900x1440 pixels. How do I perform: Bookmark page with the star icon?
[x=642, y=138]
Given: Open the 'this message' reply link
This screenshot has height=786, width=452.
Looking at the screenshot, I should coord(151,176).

...

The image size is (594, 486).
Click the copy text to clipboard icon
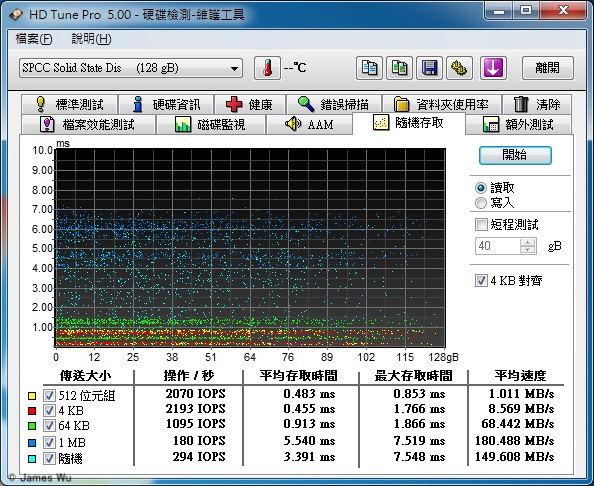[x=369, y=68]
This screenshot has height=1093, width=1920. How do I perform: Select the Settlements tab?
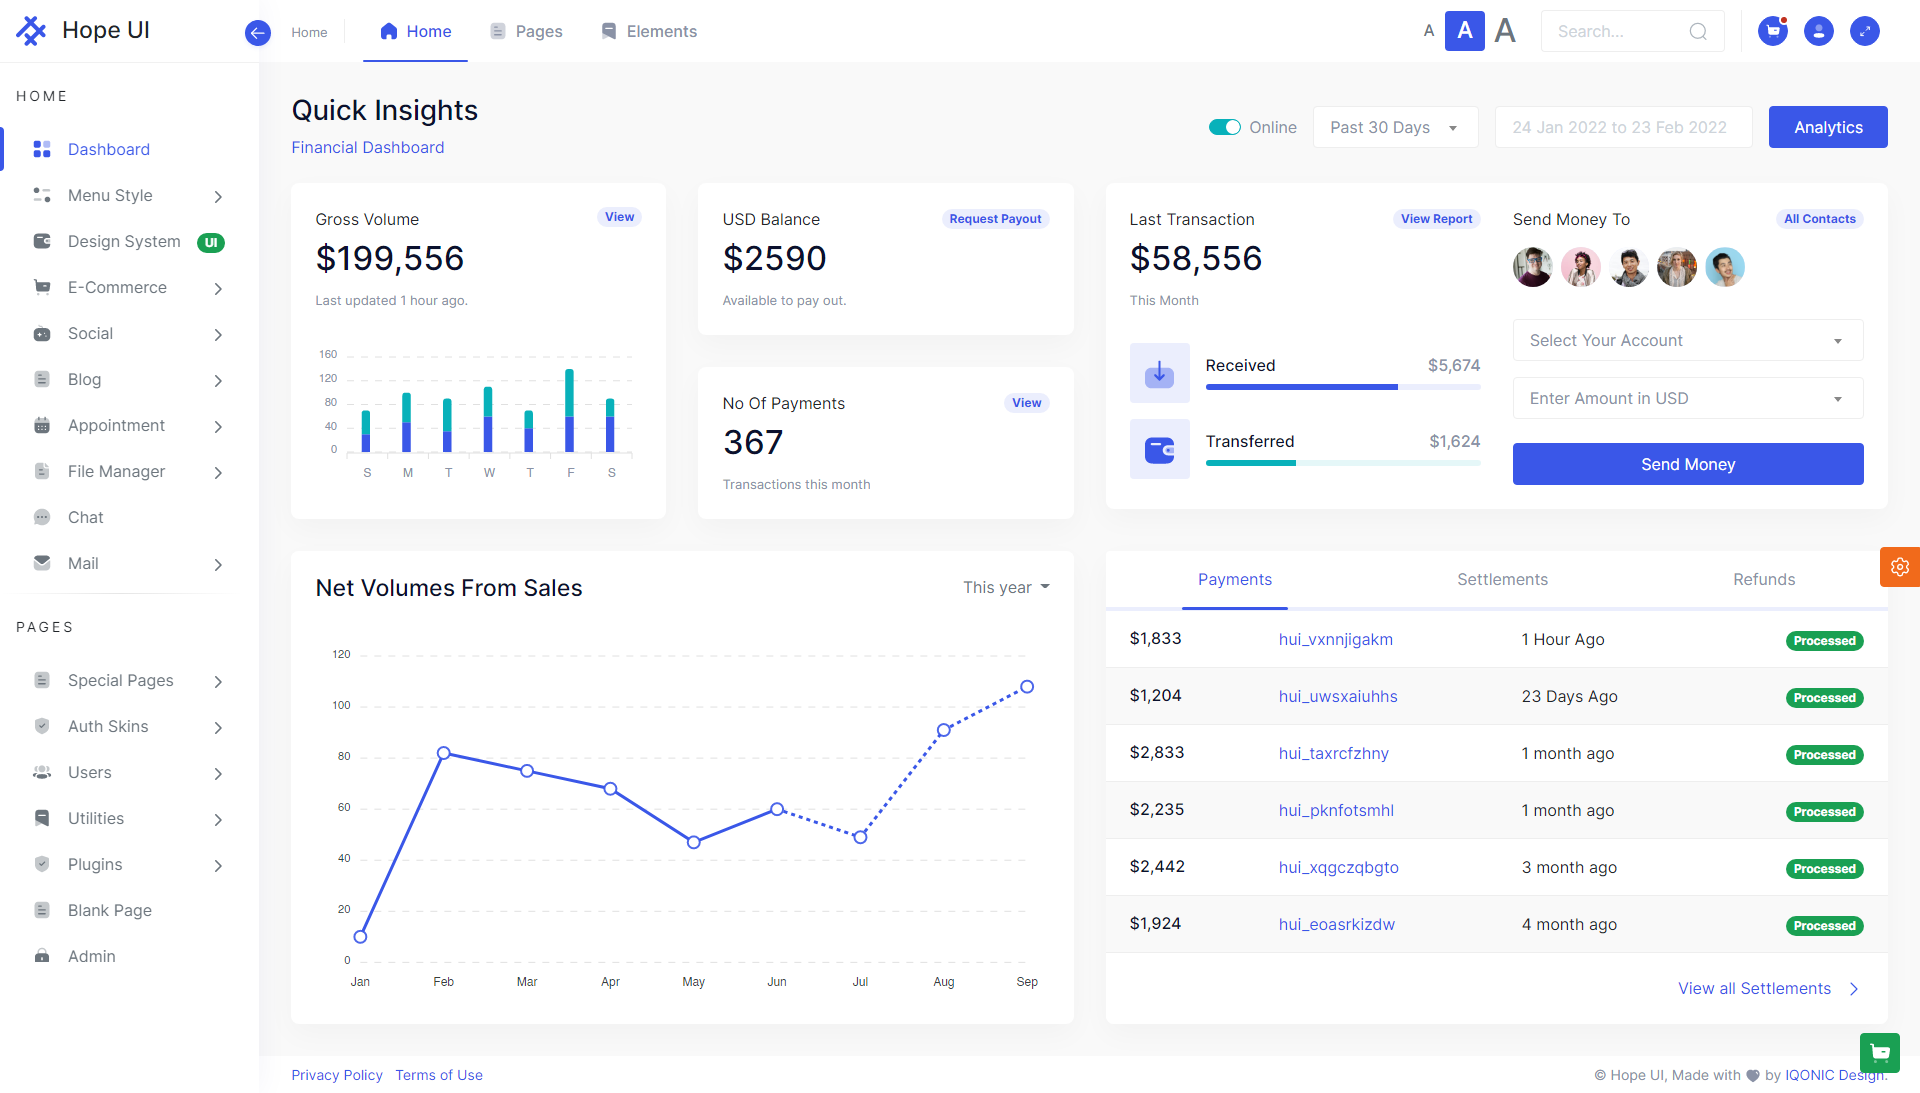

==

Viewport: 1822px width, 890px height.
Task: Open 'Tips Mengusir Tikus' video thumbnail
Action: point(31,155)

• _What needs to be done_:
Arrange everything in the material above, from the line containing "900x1440 pixels. How" down to the line containing "Looking at the", as a numbered list, with both of those lines included and any blank lines left out.

• _Expected answer_:
1. 900x1440 pixels. How do I perform: Bookmark page with the star icon?
2. [x=642, y=138]
3. Given: Open the 'this message' reply link
4. This screenshot has height=786, width=452.
5. Looking at the screenshot, I should coord(151,176).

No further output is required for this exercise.